Talvez aqui eu pudesse escrever mil e uma palavras, ou até mais, só para dizer o quanto eu sinto a tua falta. Pensei numa carta emocionante cheia de coisas bonitas. Mas nada é suficiente para poder mostrar seja a quem for o quanto eu fico mal por não puder estar contigo.
Talvez apenas eu e tu possamos entender estas cartas. As tuas ainda não pois és pequeno. Mas pequenos gestos teus fazem-me acreditar que as tuas saudades também apertam. Apertam muito. E eu queria poder parar essa dor. A tua. E a minha.
A ultima vez que decidi visitar a antiga cidade, onde tu estás a viver com o papá, foi surreal.
Eu pensei que tudo pudesse acontecer, pensei em coisas maravilhosas, aqueles reencontros dos filmes amorosos, das novelas, dos livros. Mas foi melhor ainda. Porque era o nosso momento. E era verdadeiro.
Desci do autocarro após umas longas e demoradas três horas de viagem. Não vejo ninguém conhecido.
Olho para o fundo e do nada, solta-se um arrastado grito "Mana!" e vejo um ser minúsculo a correr em minha direcção, já de braços abertos à espera de serem fechados num longo abraço. Corri na mesma direcção. E quanto senti finalmente o teu toque, sussurrei-te no ouvido "Pequeno!" . Foi melhor que qualquer filme que já tinha visto, melhor que qualquer novela que assisto junto da nossa avó, melhor que qualquer livro. Foi melhor que tudo. Foi só eu e tu. Foi a perfeição . Foi a dor da distância que estava finalmente a ser apagada dos nossos corações.
(...)
Consegues lembrar-te de quando os pais diziam para deixarmos as brigas e aproveitar-mos o tempo juntos? As conversas que nem sei qual de nós tinha menos paciência para ouvir. Hoje desconfio que eles tinham mesmo razão.
Só queria ter descoberto isso de outra forma.
(...)
Meu anjo!
Passava os dias a brincar ás escolinhas, e sonhava o dia em que entrasses para o Ensino Primário para te poder ajudar com os deveres de casa. Perdi tudo isso. Custa-me imenso saber que perdi o teu pulo para o mundo das responsabilidades. O mundo dos crescidos, onde temos que aceitar as ordens de superiores. E tu entendes muito bem isso agora. Na verdade acho que entende já bem antes disso.

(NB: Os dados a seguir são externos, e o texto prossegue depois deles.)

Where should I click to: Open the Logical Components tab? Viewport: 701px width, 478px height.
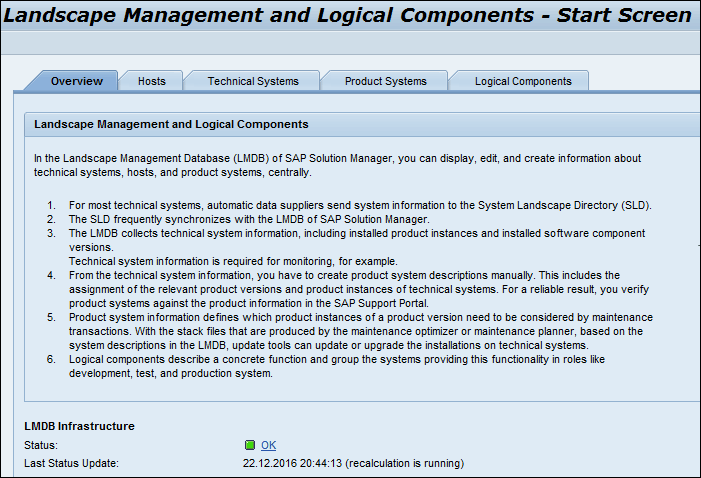(x=522, y=81)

Fotos destas antigamente não tinha a menor importância, todos os dias nos víamos, e tínhamos de olhar para a cara um do outro, hoje só te posso ver através delas. Irritada por não ter tirado muitas mais.

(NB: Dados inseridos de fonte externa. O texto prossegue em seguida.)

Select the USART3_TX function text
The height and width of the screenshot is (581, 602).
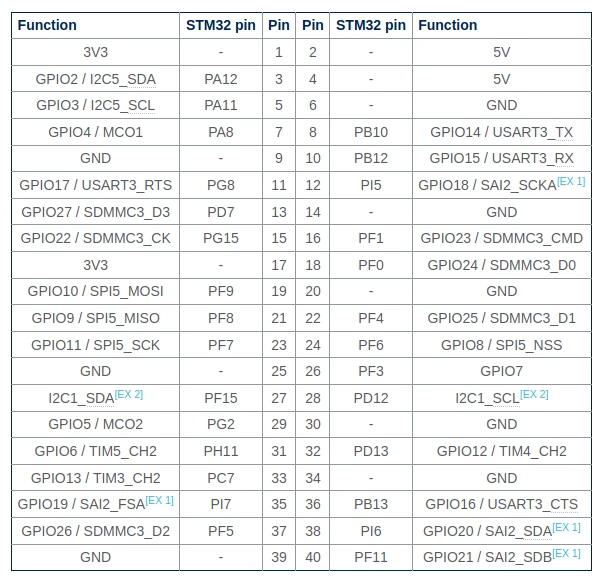click(x=533, y=132)
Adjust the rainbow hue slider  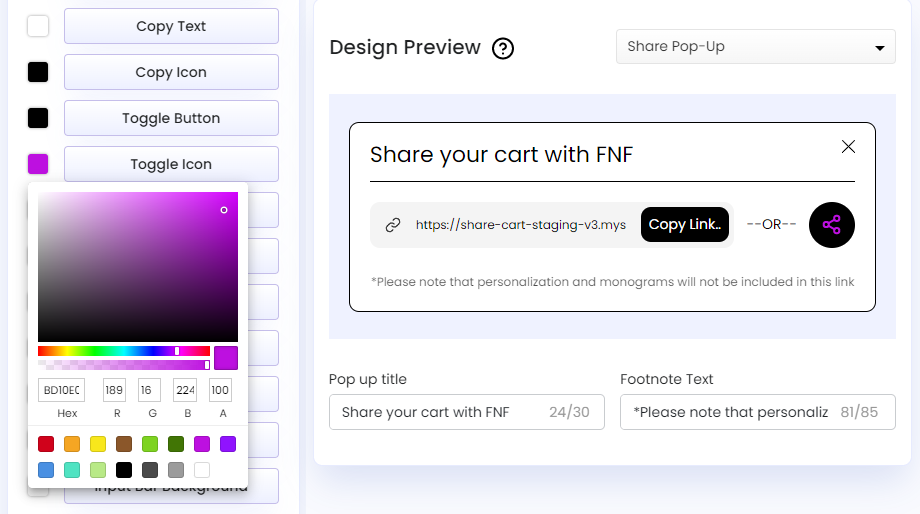tap(124, 351)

Talvez agora para leres esta carta demores um dia inteiro, já que a tua leitura soletrada não permite mais rápido. Mas espero que a possas ler. E guardá-la para ti. Queria poder escrever uma carta , contando que hoje brigámos, ou que fizeste birra para não fazer os trabalhos, ou porque não querias comer, ou porque simplesmente sim! Mas não, estou a escrever por não conseguir ter isso, ver, ouvir, não poder ouvir um "Amútiii" ou apenas receber um abraço depois da escola.